# MINIPROJECT 1

## Classification, weight sharing, auxiliary losses


The objective of this project is to test different architectures to compare two digits visible in a two-channel image. It aims at showing in particular the impact of weight sharing, and of the use of an auxiliary loss to help the training of the main objective.

### 0. Import libraries

In [None]:
import torch
from torch.autograd import Variable
from torch import nn, optim
from torch.nn import functional as F
from torch.nn.init import xavier_uniform_, xavier_normal_

import time
import random
import matplotlib.pyplot as plt

from dlc_practical_prologue import generate_pair_sets

### 1. Generate data

In [None]:
train_input, train_target, train_classes, test_input, test_target, test_classes = generate_pair_sets(1000)
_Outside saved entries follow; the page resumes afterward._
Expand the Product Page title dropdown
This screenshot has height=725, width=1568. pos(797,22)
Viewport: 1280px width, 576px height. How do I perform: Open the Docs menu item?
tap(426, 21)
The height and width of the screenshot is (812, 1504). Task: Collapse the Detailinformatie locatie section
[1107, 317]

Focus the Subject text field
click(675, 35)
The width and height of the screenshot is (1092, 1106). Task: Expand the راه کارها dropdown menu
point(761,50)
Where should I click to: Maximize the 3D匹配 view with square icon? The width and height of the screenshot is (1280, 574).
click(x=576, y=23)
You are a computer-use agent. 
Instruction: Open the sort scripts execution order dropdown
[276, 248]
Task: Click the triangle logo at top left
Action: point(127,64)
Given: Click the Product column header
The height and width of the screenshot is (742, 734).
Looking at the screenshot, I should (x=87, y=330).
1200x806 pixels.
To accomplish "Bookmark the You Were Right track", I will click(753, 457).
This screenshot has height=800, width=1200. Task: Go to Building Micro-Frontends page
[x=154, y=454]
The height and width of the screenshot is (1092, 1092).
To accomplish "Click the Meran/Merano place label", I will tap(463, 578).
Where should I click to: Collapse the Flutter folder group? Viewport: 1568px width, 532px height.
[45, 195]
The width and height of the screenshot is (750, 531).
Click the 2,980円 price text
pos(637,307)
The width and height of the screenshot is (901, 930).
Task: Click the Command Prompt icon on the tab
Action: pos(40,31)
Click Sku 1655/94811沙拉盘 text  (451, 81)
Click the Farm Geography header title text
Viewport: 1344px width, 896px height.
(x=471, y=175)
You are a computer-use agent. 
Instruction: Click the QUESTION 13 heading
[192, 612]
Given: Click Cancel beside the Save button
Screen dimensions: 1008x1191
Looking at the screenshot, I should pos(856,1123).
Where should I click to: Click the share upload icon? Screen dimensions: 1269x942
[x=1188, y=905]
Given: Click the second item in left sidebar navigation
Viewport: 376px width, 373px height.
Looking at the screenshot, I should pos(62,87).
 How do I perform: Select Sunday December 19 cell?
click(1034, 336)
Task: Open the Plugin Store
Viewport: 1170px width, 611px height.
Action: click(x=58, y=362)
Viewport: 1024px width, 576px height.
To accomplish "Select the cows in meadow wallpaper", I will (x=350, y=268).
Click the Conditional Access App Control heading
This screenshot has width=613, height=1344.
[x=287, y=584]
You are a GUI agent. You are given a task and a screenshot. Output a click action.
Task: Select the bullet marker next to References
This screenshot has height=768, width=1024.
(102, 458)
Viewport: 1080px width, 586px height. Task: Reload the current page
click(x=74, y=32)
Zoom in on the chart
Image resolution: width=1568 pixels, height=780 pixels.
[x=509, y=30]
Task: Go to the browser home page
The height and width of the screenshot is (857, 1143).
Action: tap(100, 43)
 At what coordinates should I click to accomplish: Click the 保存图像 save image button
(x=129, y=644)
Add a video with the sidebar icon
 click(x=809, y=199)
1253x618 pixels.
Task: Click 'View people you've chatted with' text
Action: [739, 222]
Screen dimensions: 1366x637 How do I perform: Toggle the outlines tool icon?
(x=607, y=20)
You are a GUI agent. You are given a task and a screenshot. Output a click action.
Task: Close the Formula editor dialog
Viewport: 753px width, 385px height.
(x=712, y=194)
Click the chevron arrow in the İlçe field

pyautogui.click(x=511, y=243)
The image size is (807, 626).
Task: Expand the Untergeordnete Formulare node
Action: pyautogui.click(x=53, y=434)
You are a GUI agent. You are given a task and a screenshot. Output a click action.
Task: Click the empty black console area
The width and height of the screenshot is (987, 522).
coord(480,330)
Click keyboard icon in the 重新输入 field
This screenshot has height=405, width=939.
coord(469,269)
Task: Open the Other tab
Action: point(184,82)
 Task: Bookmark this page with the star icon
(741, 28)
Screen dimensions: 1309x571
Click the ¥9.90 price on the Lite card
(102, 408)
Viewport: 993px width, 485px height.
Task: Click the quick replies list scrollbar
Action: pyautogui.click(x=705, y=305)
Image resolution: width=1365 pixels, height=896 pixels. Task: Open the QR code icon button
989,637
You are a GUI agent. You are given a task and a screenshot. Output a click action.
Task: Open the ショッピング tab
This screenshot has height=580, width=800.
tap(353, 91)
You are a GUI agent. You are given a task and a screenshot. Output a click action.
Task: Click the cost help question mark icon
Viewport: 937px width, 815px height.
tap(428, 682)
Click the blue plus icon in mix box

def normalize_data(train_input, test_input):
    mu, std = train_input.mean(), train_input.std()
    train_input.sub_(mu).div_(std)
    test_input.sub_(mu).div_(std)
    
def to_one_hot(tensor):
    
    one_hot = torch.zeros((tensor.size(0), 10)).type(torch.FloatTensor)
    one_hot[list(range(0,tensor.size(0))), tensor[:,0]] = 1
    return one_hot

def shuffle(t_input, classes, target):
    idx = [i for i in range(t_input.size(0))]
    random.shuffle(idx)
    return t_input[idx,:,:,:], classes[idx, :], target[idx,:]

def binarize(target):
    target_bin = torch.zeros((target.size(0), 2))
    target_bin[list(range(target.size(0))), target[:]] = 1
    return target_bin

# convert to binary target
train_target_bin, test_target_bin = binarize(train_target), binarize(test_target)

# shuffle train set
train_input, train_classes, train_target_bin = shuffle(train_input, train_classes, train_target_bin)

# reshape 
train_input = train_input.reshape((train_input.size(0)*2, 1, train_input.size(2), train_input.size(3)))
test_input = test_input.reshape((test_input.size(0)*2, 1, test_input.size(2), test_input.size(3)))

# normalize
normalize_data(train_input, test_input)

# convert to one hot encoding
train_classes_one_hot = to_one_hot(train_classes.view(train_classes.size(0)*2, -1))
test_classes_one_hot  = to_one_hot(test_classes.view(test_classes.size(0)*2, -1))

In [None]:
print('Number of train samples of type 0:\t {}. \t Number of train samples of type 1: \t {}'.format(1000 - sum(train_target), sum(train_target)))
print('Number of test samples of type 0:\t {}.  \t Number of test samples of type 1: \t {}'.format(1000 - sum(test_target), sum(test_target)))

In [None]:
print(train_input.shape, train_classes_one_hot.shape, train_target_bin.shape)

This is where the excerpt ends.